## Exercise directions
Transcribe the data as written, minus images.
*** Opening Data section ***
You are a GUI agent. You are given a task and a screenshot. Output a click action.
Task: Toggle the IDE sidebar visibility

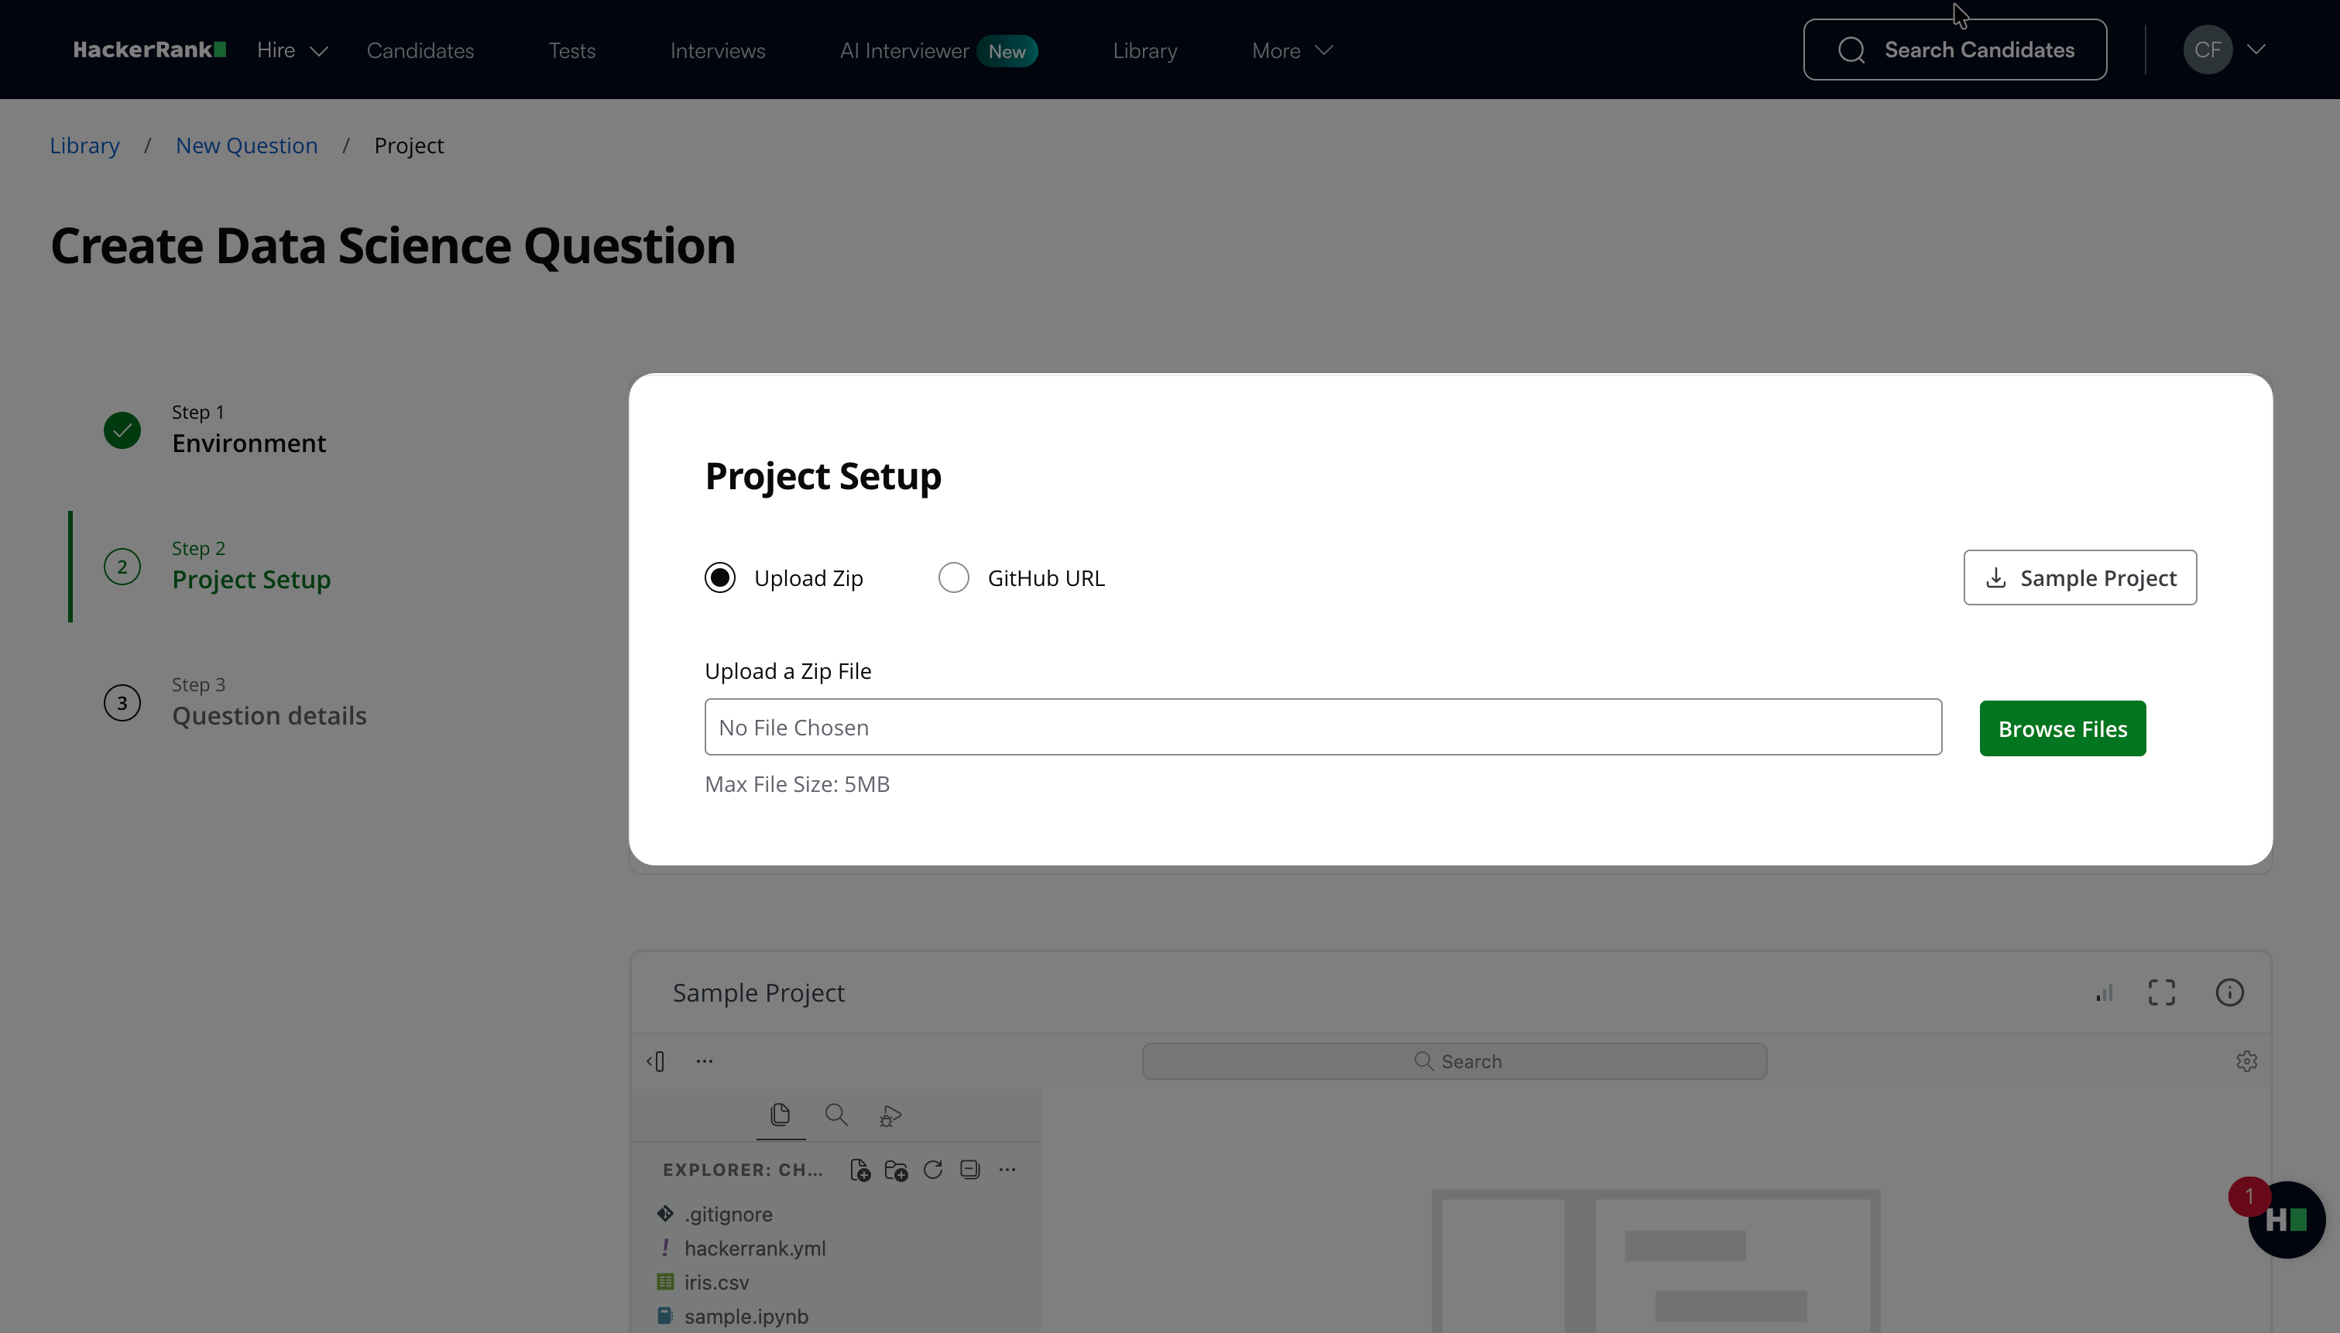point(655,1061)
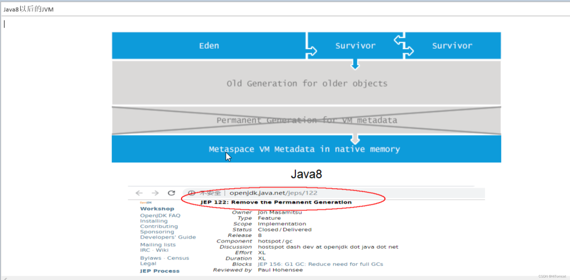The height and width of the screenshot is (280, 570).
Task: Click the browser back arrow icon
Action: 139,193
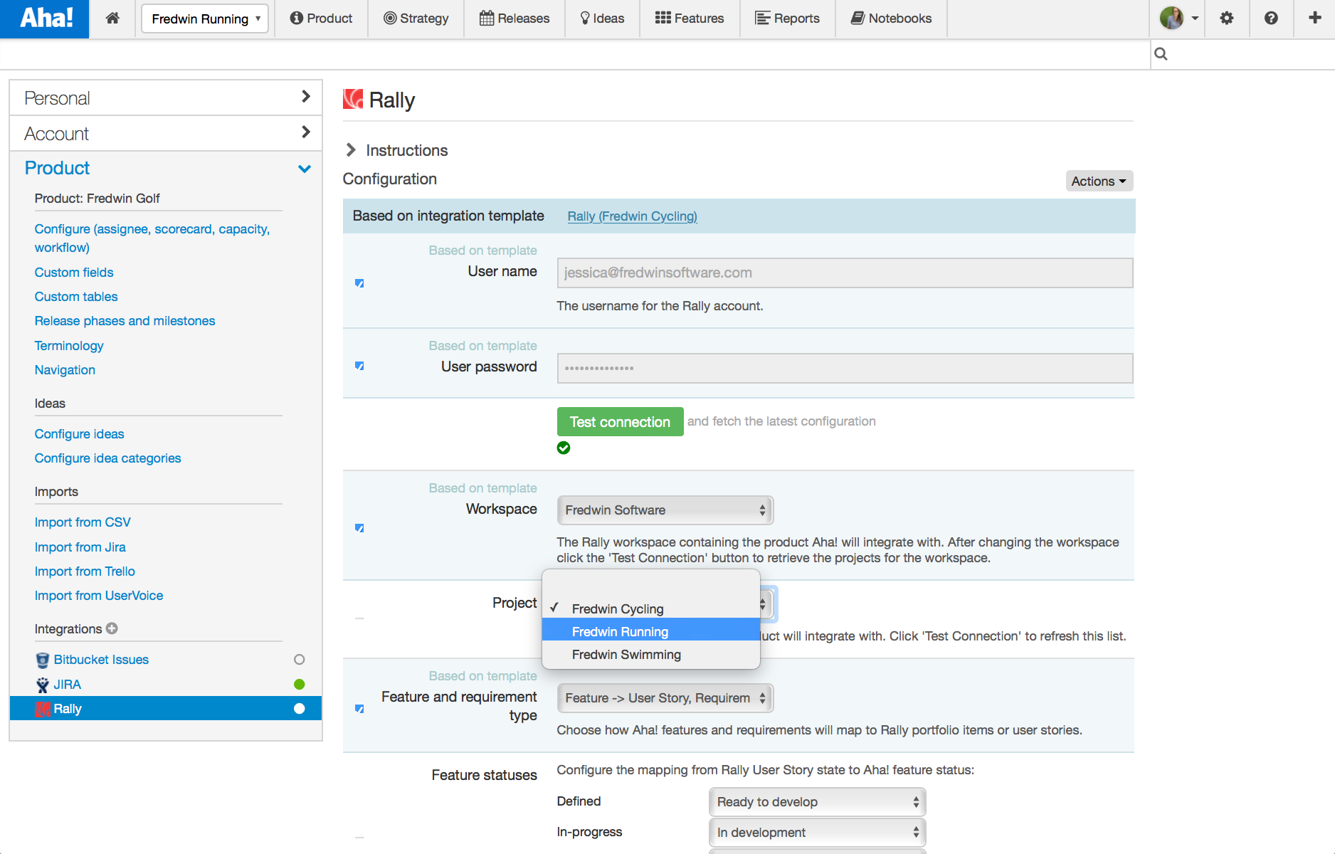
*** Closing Data section ***
## Task result
You are a GUI agent. You are given a task and a screenshot. Output a click action.
Task: Toggle the IDE sidebar visibility

point(655,1061)
The height and width of the screenshot is (280, 570).
Task: Click the browser back arrow icon
Action: 139,193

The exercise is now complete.